The Fast And The Furious 6: The latest instalment in this long running series of road-based action movies, starring Dwayne Johnson, Vin Diesel and Michelle Rodriguez, is released in cinemas on 24th May. It has been indicated that the setting for this movie (previous The Fast And The Furious films were set in the USA and in one instance Tokyo) will be London and while much of the filming took place in the capital, Glasgow and Liverpool lent their streets and tunnels as stunt doubles for a couple of scenes. The scene shot on Glasgow’s Cadogan Street did not involve any of the film’s actors, however there was a car chase involving some impressive stunts – including a Metropolitan Police car being flipped into the air. Better captures of the action can be found on YouTube, but here anyway is GoF’s rather primitive footage of some of the vehicles setting off.
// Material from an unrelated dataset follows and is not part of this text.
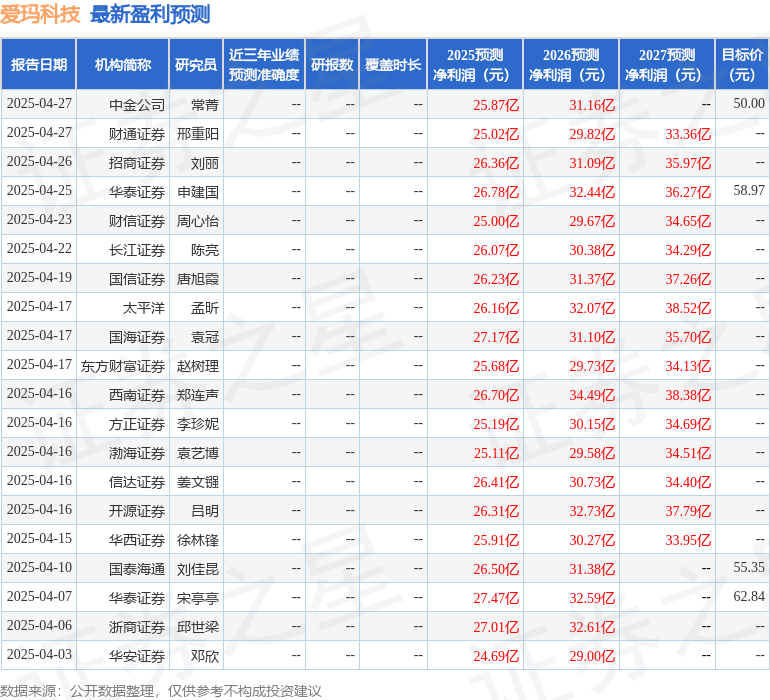
Task: Click the 东方财富证券 institution name
Action: (x=123, y=366)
wwz 13World War Z:Mentioned here before, the 2013 movie that is perhaps most highly anticipated by Glaswegians. Released on 21st June, the feature that saw George Square transformed into Philadelphia has Brad Pitt travelling the globe as a United Nations employee while the nations of the world struggle against a zombie pandemic. Here once again is the trailer, with Glasgow featuring heavily at the start, and one of GoF’s set photos.

Others to look out for, with release dates still to be confirmed, are: Under The Skin – Scarlett Johansson became a familiar sight in Glasgow, shooting this movie about a seductive alien; Filth– another Irvine Welsh novel turned into a movie, this one starring James McAvoy and Jamie Bell; Not Another Happy Ending – a romantic film starring Karen Gillan.

Hopes For 2013

Glasgow on Film hopes that all of the above films will be successful, further inspiring confidence in the city as one of the world’s leading movie making locations. It would be great to see even more productions come to Clydeside – the reputation is definitely out there now so who knows who will roll into Glasgow next. Perhaps 2013 will be the year that a new studio complex in Govan is given the green light – if so that will lead the way for a very bright future for the movie industry in Glasgow.

In the meantime Glasgow on Film looks forward to continuing to catalogue everything that links the city to the big screen. Later this week subjects will be as diverse as Glasgow’s appearance in The Fourth Protocol, visits by Mila Kunis, Ardal O’Hanlon and Bruce Willis and the movie appearances of Tony Roper. And coming soon a look at many more films including Young Adam, Irvine Welsh’s Ecstasy, NEDS, Red Road and The Angels’ Share.

Thank you for visiting and once again, a very Happy New Year!